"Asian Affirmation"


Philosophically, “affirmation” can be defined as the mobilization of one’s inner resource or potency. Economic success generates self-confidence and to a larger extent self-assertiveness on the part of those who produce it and benefit from it. Wealth, like power is overwhelmingly comprehended as a primary source for promoting both individual and collective sense of moral and cultural superiority. All these factors contributed to an undeclared, but a well plausible phenomenon rapidly developing in East Asia and probably beyond, reflecting the reincarnation or reemergence of once buried Asian interests into modern life, huge in strength and size, literally termed as “Asian Affirmation”.

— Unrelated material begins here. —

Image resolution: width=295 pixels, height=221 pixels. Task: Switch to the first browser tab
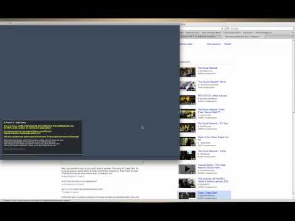(200, 37)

The process of economic development in Asia led by Japan in the 1950s and spread to the Korean Peninsula and to the sizable islands in South China Sea, and thereafter to China and virtually all of East and South East Asia contrasts dramatically with the modest growth of European economics. This consequently preserves grounds for Asian to assume their superiority over their western counterparts. On one hand, some might argue that European economies have reached the age of industrial maturity at which no economy is capable of driving any conceivable growth. On the other hand, why is an Economy like Japan, no less advanced and mature than its European counterparts, still generating remarkable growth while the United States, economically a very similar country to Japan is confronted with stagnant growth?

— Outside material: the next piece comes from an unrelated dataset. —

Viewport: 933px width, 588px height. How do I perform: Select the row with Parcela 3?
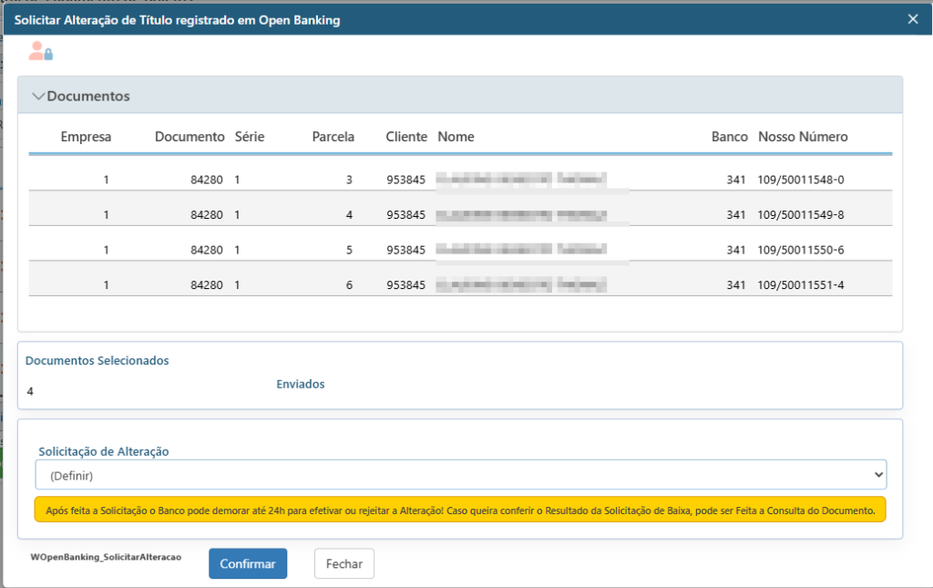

The Japanese draw assertion from relative socio-economic success at the expense of the European economic failure and social disintegration. Early Japanese leaders emulated the West, borrowed the latter’s techniques and institutions and launched its modernization efforts earlier than any society in the orient. Utilizing the borrowed bureaucratic institutions and advanced technology, Japan defeated the Soviet, the largest country on earth, and even challenged the United States, the global superpower (through bombing the Pearl Harbor). However, by late twentieth century, the American and European economic decline plus their mal-functioning social systems had laid the foundation of Japanese relative economic and social well being neither on the European techniques nor European social institutions, but on the Japanese (Confucian) culture itself.

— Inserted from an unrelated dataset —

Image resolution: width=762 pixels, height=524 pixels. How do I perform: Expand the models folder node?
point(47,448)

In a similar fashion, early Chinese intellectuals indentified their Confucian culture the primary source of their backwardness. However, when it turned to the end of twentieth century, they came to assert Confucianism as the generator of their social and economic progress. “In China, a state with a highly trained bureaucracy existed for thousands of years. In Europe, modern states, deploying large armies, taxation powers, and a centralized power is much more recent, dating back to four to five hundred years.” At times in history (colonial era - 1800s), China and India combined economic output constituted more than half of global capacity. Functioning with market-economy principles, China has become a vast economic powerhouse, generating economic growth infeasible by the West at any time in history plus relative social stability. Maintaining relative social discipline under the guidance of authoritarian (semi-communist) type of government, China posits a fairly enticing model capable of deluding the West to reconsider its liberal-oriented social and political arrangements in tackling with the successive economic and moral decline that form the most notorious agendas facing their society today.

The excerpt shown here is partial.